Work item = Copy out the first line of the listing and every line after it, exactly, until you have copied the line containing "Click the -318.1979".

[Start of section]

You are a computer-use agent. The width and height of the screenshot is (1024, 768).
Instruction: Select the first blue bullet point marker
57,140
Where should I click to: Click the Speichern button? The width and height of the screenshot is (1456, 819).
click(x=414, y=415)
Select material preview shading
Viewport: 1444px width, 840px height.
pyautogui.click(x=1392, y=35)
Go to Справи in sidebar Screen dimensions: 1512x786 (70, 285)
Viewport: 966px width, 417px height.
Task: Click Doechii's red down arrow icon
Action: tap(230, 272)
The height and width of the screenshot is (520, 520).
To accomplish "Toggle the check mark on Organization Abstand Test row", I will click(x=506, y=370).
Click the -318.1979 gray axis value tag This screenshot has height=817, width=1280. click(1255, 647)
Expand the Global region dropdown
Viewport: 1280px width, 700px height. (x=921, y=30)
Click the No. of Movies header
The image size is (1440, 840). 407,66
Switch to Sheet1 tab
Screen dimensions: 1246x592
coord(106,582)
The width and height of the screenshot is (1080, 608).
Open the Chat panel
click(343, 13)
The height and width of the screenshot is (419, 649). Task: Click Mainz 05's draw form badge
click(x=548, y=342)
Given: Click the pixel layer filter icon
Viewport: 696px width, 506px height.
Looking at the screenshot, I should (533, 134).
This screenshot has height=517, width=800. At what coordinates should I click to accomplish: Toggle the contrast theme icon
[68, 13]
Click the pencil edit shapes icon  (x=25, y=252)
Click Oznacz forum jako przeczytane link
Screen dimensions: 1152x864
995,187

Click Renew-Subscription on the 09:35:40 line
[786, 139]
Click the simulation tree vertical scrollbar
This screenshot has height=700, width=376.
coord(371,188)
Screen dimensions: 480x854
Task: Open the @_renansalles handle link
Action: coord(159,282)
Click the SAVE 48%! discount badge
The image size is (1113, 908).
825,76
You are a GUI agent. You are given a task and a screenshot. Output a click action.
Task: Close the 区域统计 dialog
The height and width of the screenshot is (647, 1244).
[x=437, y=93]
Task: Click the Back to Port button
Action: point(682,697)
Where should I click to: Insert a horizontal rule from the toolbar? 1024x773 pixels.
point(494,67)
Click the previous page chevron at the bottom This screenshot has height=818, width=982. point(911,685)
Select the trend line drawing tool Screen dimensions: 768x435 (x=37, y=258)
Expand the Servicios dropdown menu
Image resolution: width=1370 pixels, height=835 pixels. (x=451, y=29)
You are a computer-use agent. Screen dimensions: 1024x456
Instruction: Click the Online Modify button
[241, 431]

[End of section]

Finished exercise =
You are a computer-use agent. The width and height of the screenshot is (1024, 768).
Instruction: Select the first blue bullet point marker
57,140
Where should I click to: Click the Speichern button? The width and height of the screenshot is (1456, 819).
click(x=414, y=415)
Select material preview shading
Viewport: 1444px width, 840px height.
pyautogui.click(x=1392, y=35)
Go to Справи in sidebar Screen dimensions: 1512x786 (70, 285)
Viewport: 966px width, 417px height.
Task: Click Doechii's red down arrow icon
Action: tap(230, 272)
The height and width of the screenshot is (520, 520).
To accomplish "Toggle the check mark on Organization Abstand Test row", I will click(x=506, y=370).
Click the -318.1979 gray axis value tag This screenshot has height=817, width=1280. click(1255, 647)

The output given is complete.